**Quoted passage**
++++

Android floating overlay app for voice-to-text using a self-hosted WhisperLiveKit server. Tap the bubble, speak, and the transcription streams directly into the active text field.
Works over Tailscale / ZeroTier — just point it at your server's VPN IP.
- A floating bubble sits over all apps (like Messenger chat heads)
- Tap to start recording; WhisperLiveKit silence detection stops the capture, or tap again to stop manually
- Audio is streamed to WhisperLiveKit via native WebSocket (
/asr) when PCM input is enabled - Partial transcripts replace the in-progress text in the focused input field in real time
- If no editable field is focused, the final transcript is copied to the clipboard once the utterance is silent
- Optional Kokoro TTS can read clipboard text aloud through the overlay
- If live streaming is unavailable, the app falls back to the OpenAI-compatible REST API (
/v1/audio/transcriptions)
Run WhisperLiveKit on your machine. For native Android streaming, start it with PCM input enabled:
whisperlivekit-server --host 0.0.0.0 --port 8090 --pcm-inputFor TTS, run Kokoro-FastAPI on your machine or tailnet. The app discovers healthy TTS servers on port 8880 by default and uses the OpenAI-compatible /v1/audio/speech endpoint.
LiteLLM/OpenAI-compatible proxies are supported for REST STT and TTS. Set the proxy URL manually, add the matching STT/TTS API key in Settings, and use the proxy model name for TTS, for example kokoro-tts. Some proxies do not expose /v1/audio/voices; in that case enter the voice name manually.
- Install the APK (grab from Actions artifacts or build yourself)
- Open the app. Leave the server URL blank to auto-discover WhisperLiveKit on local networks and Tailscale port
8090, or set a URL manually in Settings. If the endpoint requires auth, fill STT API Key; the app sends it asAuthorization: Bearer .... - Grant permissions when prompted:
- Microphone — for recording audio
- Display over other apps — for the floating bubble
- Notifications — for the foreground service
- Enable the Whisper Transcriber accessibility service in Android Settings → Accessibility (needed to type into other apps' text fields)

++++

**Extracted entries**
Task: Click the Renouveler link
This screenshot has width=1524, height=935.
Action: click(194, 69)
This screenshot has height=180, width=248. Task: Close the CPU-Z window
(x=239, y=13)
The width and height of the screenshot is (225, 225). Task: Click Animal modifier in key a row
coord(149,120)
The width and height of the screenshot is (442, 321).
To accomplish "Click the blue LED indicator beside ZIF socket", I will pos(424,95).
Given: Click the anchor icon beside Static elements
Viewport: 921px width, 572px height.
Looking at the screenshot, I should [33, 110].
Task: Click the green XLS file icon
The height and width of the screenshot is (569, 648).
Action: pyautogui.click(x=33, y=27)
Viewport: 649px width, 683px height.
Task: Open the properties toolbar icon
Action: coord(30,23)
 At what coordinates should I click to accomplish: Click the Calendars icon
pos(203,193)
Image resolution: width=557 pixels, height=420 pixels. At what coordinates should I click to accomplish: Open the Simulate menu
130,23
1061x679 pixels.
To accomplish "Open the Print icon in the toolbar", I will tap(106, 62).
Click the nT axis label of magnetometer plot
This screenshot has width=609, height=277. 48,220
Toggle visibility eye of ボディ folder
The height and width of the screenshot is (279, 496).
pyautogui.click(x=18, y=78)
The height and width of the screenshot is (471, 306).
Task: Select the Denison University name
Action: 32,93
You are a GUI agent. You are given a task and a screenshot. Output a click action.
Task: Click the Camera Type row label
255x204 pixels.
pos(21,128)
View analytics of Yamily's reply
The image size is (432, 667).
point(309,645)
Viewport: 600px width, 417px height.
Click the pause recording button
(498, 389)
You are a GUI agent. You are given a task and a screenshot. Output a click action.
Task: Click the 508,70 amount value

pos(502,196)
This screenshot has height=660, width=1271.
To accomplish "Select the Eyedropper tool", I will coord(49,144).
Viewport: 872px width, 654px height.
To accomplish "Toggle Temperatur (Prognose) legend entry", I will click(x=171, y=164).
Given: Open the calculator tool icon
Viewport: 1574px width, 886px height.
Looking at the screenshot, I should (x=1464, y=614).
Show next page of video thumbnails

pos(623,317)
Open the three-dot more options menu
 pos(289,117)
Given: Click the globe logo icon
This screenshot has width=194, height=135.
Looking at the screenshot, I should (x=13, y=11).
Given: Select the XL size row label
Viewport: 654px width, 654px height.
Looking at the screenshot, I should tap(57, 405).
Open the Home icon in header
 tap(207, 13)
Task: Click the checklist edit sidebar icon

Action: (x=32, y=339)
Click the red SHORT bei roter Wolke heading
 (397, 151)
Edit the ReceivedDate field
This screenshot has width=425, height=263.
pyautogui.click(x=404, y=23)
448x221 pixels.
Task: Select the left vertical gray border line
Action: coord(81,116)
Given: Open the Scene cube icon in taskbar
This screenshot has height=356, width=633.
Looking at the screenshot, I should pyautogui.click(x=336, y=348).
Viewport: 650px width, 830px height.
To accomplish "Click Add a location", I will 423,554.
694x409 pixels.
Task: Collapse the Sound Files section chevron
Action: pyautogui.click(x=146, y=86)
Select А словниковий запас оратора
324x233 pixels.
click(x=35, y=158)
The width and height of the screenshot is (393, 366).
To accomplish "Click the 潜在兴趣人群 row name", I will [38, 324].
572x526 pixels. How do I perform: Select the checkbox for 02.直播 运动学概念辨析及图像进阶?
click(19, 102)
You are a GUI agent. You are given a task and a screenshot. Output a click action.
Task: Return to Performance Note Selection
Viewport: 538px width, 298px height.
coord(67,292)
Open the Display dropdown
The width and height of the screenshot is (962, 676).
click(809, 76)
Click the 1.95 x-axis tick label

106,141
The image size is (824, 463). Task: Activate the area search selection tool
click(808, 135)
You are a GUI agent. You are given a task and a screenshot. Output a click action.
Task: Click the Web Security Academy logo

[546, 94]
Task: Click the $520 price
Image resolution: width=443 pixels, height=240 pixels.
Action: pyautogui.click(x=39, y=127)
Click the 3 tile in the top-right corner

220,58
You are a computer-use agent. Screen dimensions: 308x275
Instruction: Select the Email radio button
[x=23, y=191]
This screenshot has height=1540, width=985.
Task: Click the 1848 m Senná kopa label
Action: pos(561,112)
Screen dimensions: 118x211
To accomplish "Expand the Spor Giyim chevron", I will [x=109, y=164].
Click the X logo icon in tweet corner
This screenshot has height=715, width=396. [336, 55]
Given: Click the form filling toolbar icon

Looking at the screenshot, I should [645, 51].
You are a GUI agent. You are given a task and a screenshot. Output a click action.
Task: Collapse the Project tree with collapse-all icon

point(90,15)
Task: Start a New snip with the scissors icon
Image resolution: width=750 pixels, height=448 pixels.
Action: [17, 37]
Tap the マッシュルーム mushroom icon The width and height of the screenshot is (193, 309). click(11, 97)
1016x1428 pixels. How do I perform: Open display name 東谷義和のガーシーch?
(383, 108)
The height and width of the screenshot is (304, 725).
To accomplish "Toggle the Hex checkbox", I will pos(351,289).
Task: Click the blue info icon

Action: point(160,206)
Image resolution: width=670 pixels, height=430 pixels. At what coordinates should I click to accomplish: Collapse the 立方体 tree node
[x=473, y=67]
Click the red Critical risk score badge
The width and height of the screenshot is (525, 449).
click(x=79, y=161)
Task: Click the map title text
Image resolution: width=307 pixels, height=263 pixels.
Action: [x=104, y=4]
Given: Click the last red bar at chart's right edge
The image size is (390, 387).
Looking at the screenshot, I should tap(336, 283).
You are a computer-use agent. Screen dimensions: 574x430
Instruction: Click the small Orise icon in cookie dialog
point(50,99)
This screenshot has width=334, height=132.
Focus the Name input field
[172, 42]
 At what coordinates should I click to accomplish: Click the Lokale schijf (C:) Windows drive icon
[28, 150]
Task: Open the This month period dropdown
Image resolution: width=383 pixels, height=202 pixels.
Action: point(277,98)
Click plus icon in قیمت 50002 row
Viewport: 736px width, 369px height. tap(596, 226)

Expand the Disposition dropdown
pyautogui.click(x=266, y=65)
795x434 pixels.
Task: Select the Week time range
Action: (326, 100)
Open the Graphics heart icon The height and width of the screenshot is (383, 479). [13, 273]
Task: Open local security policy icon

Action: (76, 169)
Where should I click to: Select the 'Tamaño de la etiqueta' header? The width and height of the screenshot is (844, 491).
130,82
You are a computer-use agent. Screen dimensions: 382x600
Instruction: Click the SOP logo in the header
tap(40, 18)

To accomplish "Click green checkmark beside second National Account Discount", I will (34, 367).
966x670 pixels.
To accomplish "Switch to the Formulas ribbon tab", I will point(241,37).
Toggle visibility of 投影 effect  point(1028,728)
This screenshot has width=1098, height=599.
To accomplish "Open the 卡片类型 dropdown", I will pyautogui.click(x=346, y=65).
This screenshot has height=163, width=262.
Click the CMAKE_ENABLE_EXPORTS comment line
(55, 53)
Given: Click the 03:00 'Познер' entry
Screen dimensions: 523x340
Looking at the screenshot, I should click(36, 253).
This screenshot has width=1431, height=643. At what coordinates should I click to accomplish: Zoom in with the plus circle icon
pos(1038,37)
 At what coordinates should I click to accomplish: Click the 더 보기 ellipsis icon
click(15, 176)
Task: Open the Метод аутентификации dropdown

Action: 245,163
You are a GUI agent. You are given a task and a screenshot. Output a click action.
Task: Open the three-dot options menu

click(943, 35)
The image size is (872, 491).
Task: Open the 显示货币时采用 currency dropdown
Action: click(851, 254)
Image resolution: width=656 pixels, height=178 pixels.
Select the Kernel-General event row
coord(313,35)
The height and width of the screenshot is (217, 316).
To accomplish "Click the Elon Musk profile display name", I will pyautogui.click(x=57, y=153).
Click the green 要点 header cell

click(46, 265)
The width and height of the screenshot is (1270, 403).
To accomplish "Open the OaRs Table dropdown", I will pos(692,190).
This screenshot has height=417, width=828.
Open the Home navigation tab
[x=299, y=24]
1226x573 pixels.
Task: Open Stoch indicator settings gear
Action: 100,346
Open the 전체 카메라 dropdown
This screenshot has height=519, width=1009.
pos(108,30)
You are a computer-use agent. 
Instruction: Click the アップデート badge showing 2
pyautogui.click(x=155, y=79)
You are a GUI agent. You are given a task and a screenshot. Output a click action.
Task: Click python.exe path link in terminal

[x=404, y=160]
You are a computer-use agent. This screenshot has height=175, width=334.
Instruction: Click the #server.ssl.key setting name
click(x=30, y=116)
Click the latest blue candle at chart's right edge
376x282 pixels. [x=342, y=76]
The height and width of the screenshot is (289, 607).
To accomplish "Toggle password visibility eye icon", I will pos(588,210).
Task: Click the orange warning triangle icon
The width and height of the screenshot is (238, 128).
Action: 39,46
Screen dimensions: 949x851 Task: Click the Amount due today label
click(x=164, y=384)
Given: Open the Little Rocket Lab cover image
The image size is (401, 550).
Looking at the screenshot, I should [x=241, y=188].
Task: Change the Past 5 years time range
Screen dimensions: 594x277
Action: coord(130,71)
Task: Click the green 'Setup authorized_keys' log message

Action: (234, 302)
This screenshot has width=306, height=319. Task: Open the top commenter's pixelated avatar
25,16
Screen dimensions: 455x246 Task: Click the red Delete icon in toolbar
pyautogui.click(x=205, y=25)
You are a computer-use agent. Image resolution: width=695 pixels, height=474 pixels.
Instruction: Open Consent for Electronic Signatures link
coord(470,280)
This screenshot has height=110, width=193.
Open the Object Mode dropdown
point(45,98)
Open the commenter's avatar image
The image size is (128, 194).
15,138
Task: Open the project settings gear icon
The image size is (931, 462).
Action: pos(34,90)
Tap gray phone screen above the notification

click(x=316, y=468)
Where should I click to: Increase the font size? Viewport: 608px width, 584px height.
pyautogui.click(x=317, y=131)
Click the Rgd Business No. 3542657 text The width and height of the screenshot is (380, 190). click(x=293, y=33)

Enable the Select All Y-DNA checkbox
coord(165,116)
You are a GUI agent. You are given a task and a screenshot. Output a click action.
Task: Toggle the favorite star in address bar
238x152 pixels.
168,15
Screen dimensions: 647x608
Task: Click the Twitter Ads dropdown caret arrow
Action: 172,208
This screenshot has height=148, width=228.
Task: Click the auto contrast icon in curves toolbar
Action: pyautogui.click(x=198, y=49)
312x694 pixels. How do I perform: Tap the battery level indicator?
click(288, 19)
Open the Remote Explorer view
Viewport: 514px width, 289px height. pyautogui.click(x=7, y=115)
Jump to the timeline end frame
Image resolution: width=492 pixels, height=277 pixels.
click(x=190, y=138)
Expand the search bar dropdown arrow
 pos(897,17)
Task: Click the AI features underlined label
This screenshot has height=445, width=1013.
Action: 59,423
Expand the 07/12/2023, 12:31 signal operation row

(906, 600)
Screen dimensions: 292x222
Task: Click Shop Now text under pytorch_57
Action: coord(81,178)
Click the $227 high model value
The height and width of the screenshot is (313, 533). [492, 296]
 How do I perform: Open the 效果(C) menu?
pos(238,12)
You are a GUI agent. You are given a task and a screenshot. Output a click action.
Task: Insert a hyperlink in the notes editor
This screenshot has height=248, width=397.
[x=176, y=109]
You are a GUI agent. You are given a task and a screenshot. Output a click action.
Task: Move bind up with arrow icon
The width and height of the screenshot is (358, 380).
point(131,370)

++++

Answer these from the voice-to-text overlay app text above.
1. What does the app do with the final transcript when no editable field is focused?
2. On which port does the app look for healthy TTS servers by default?
3. Which permission does the app need for the floating bubble?

**Answer box**
1. It copies the final transcript to the clipboard once the utterance is silent.
2. Port 8880.
3. Display over other apps.